Simployer Trust Center › Security and IT › IT security policy › Data storage
Data storage
Types of data
Structured data is stored in databases. Database data (data, information that is manually entered or populated into datafields in Simployer) is stored in database servers with our hosting partners within the EU/EEC.
Unstructured data is stored in dedicated file storage. Documents (files and images that are manually uploaded to Simployer) are stored in storage services with our hosting partners within the EU/EEC.
Ownership of data
Data entered manually, or by integrations, into Simployer by the customer is the customers property as regulated by the Data Processing Agreement.
Data isolation
Simployer data storage follows principles for data isolation between customers. I.e. data from different customers is never mixed within the same logical storage containers.
Encryption at rest
Simployer enforces encryption at rest through our hosting partners. Encryption at rest provides data protection for stored data (at rest). Encryption at rest is designed to prevent an attacker from accessing the unencrypted data by ensuring the data is encrypted when on disk. If an attacker obtains a hard drive with encrypted data but not the encryption keys, the attacker must defeat the encryption to read the data.
Storage containers in use in Simployer
Simployer operates with a range of physical and logical storage containers for customer data:
- Dedicated database - Customer data is stored in dedicated, customer specific databases with customer specific connection strings.
- Multi tenant database - Customer data is stored in a common database with row level security. Row level security ensures that customer data operates within a dedicated logical database. Logical database has customer specific connection string.
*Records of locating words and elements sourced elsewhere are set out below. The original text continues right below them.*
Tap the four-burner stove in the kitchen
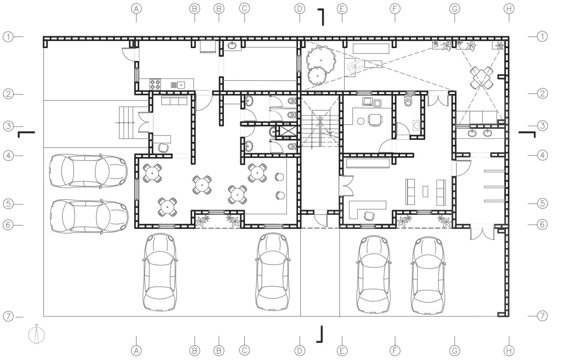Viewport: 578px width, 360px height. point(155,84)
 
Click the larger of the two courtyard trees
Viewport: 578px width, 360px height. point(321,57)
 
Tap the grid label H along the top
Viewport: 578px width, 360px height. point(509,8)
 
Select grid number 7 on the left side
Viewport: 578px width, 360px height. point(8,316)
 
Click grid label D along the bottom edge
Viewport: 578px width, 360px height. point(300,350)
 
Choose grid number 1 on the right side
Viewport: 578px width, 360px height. point(542,36)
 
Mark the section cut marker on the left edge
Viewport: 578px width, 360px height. point(26,133)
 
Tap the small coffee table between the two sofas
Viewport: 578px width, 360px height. point(425,191)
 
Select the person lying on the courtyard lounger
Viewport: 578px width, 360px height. point(354,68)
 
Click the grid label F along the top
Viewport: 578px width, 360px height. point(395,8)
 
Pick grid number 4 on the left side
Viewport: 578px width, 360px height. point(8,155)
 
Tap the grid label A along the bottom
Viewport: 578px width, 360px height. point(136,350)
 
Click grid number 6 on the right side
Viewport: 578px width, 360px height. point(542,224)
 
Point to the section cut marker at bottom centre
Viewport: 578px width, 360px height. point(320,334)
- Azure BLOB storage (Binary Large Object) is used for document storage. Data isolation is secured with customer specific Azure BLOB containers with customer specific connection strings.
A specific storage example for the module “Sick Leave”
Data and metadata regarding a sick leave entered into Simployer by the customer is stored in a dedicated database at our hosting partner Microsoft Azure within the EU/EEC. Any supporting document, such as a doctor's declaration in document form, will be stored at our hosting partner Microsoft Azure in a customer container in BLOB storage within EU/EEC. Data isolation and encryption at rest is enforced. Backup data according to our backup policy is stored in a different datacenter at our hosting partner Microsoft Azure within EU/EEC.